_DATASET_.
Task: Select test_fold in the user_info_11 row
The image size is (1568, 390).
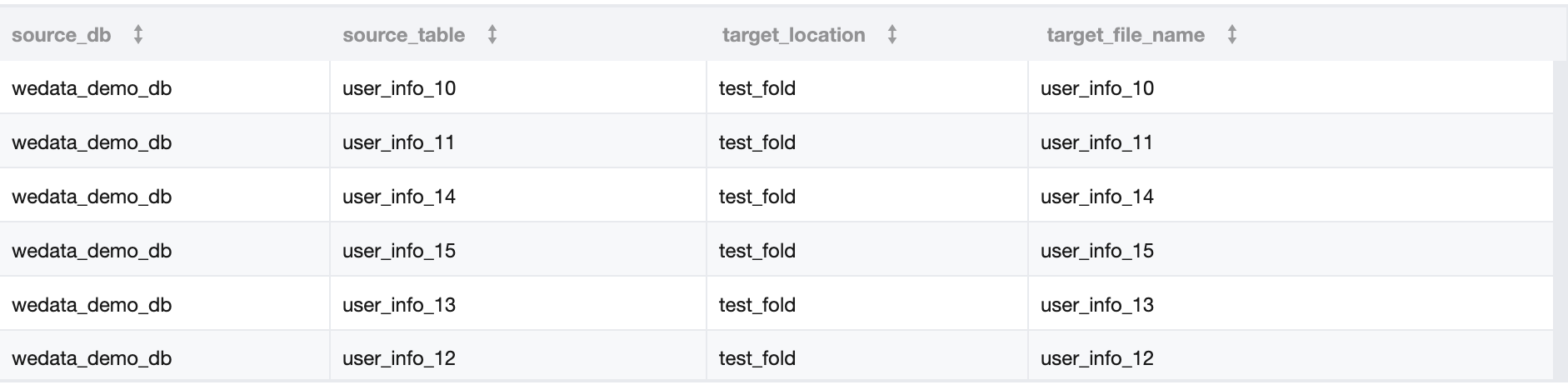Action: pos(757,142)
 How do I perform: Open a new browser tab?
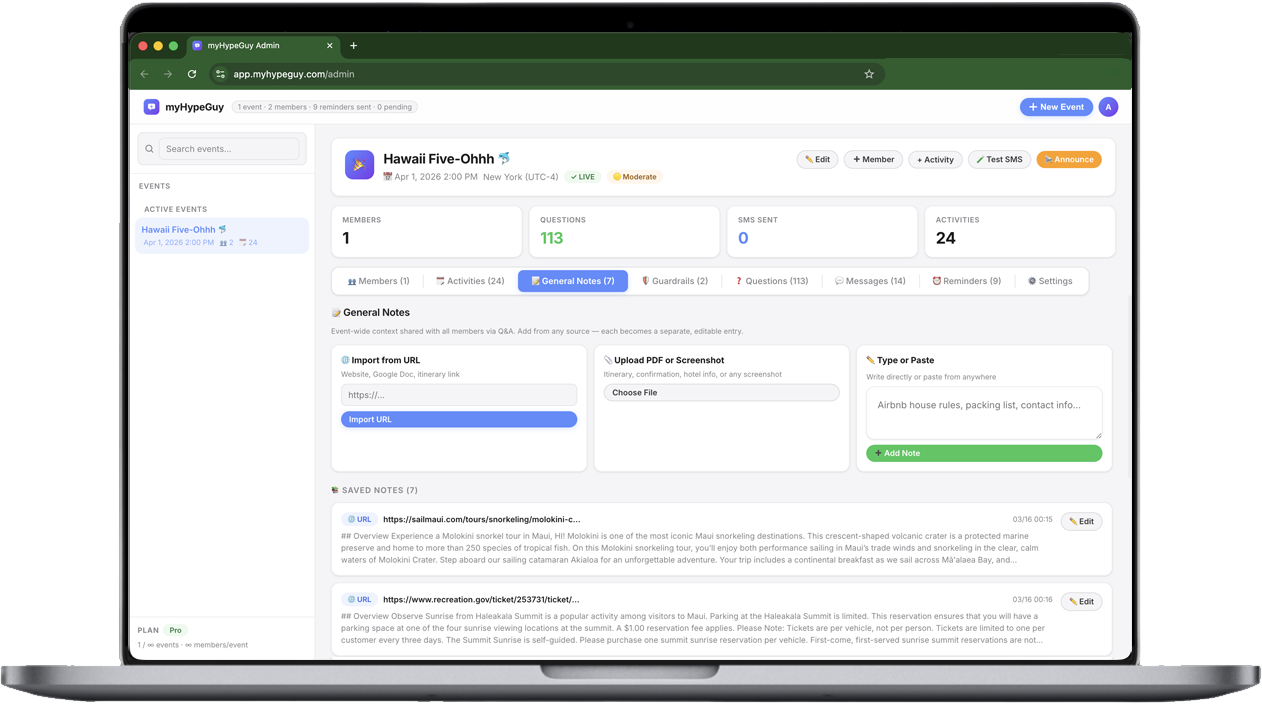pos(353,46)
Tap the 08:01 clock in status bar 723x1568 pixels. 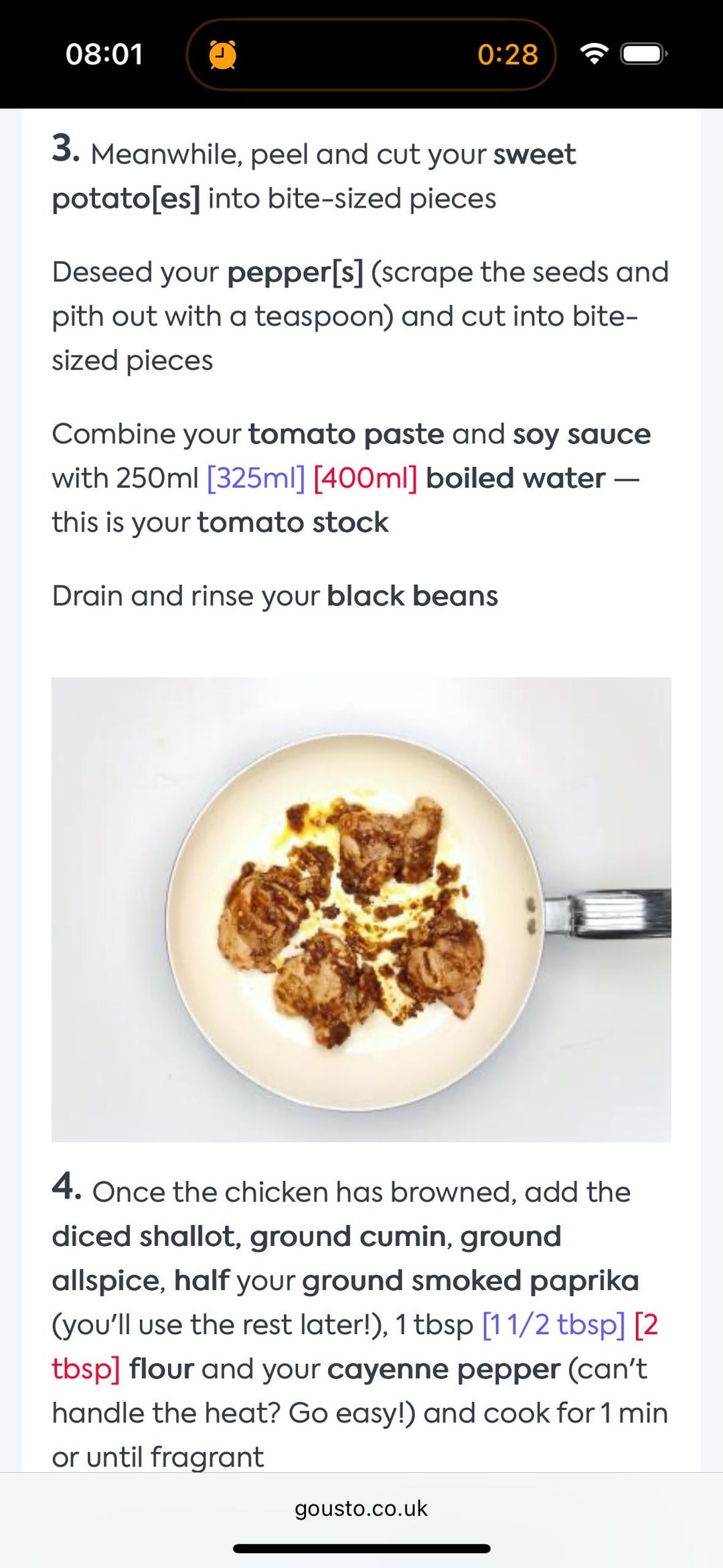pos(104,54)
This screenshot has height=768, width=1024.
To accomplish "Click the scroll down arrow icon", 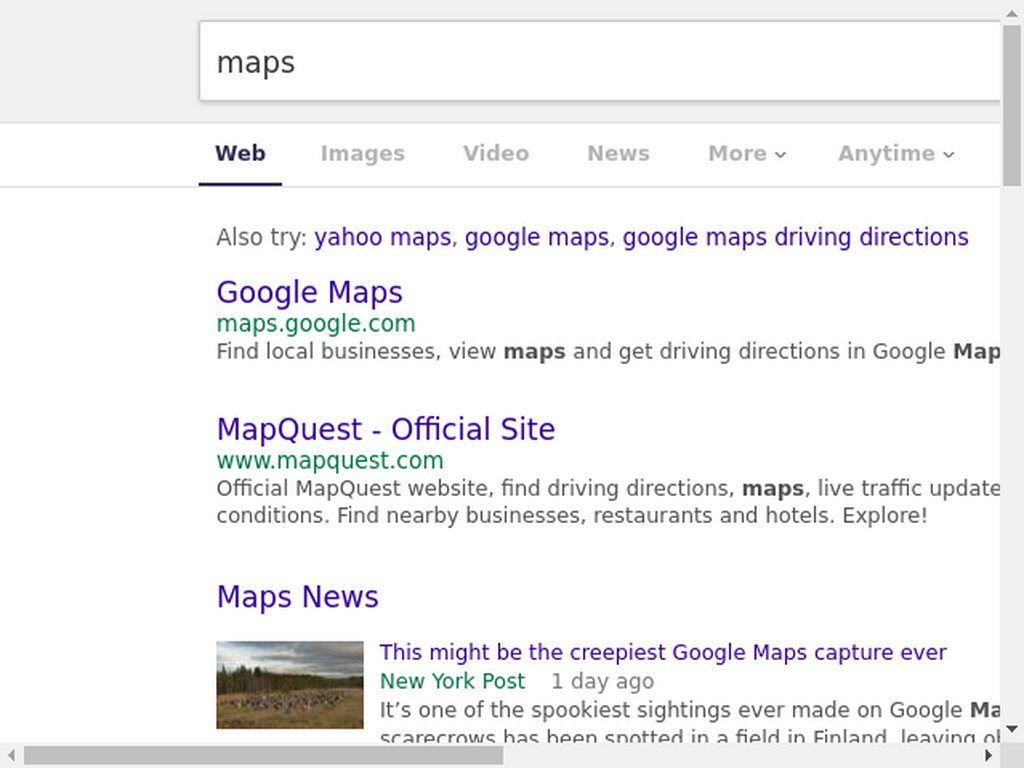I will click(1012, 729).
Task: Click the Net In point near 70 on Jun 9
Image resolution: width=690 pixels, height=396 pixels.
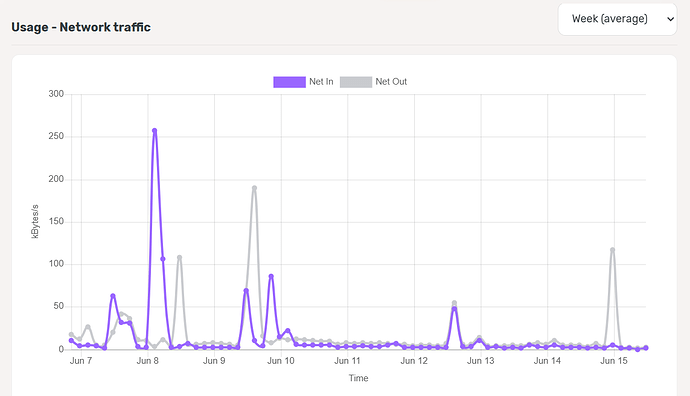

_WORK TO COMPLETE_.
Check each line of the data above, and please copy the ones in which the string "width" occurs.

_ANSWER TO THE EXERCISE_.
This screenshot has height=768, width=1024.
Image resolution: width=690 pixels, height=396 pixels.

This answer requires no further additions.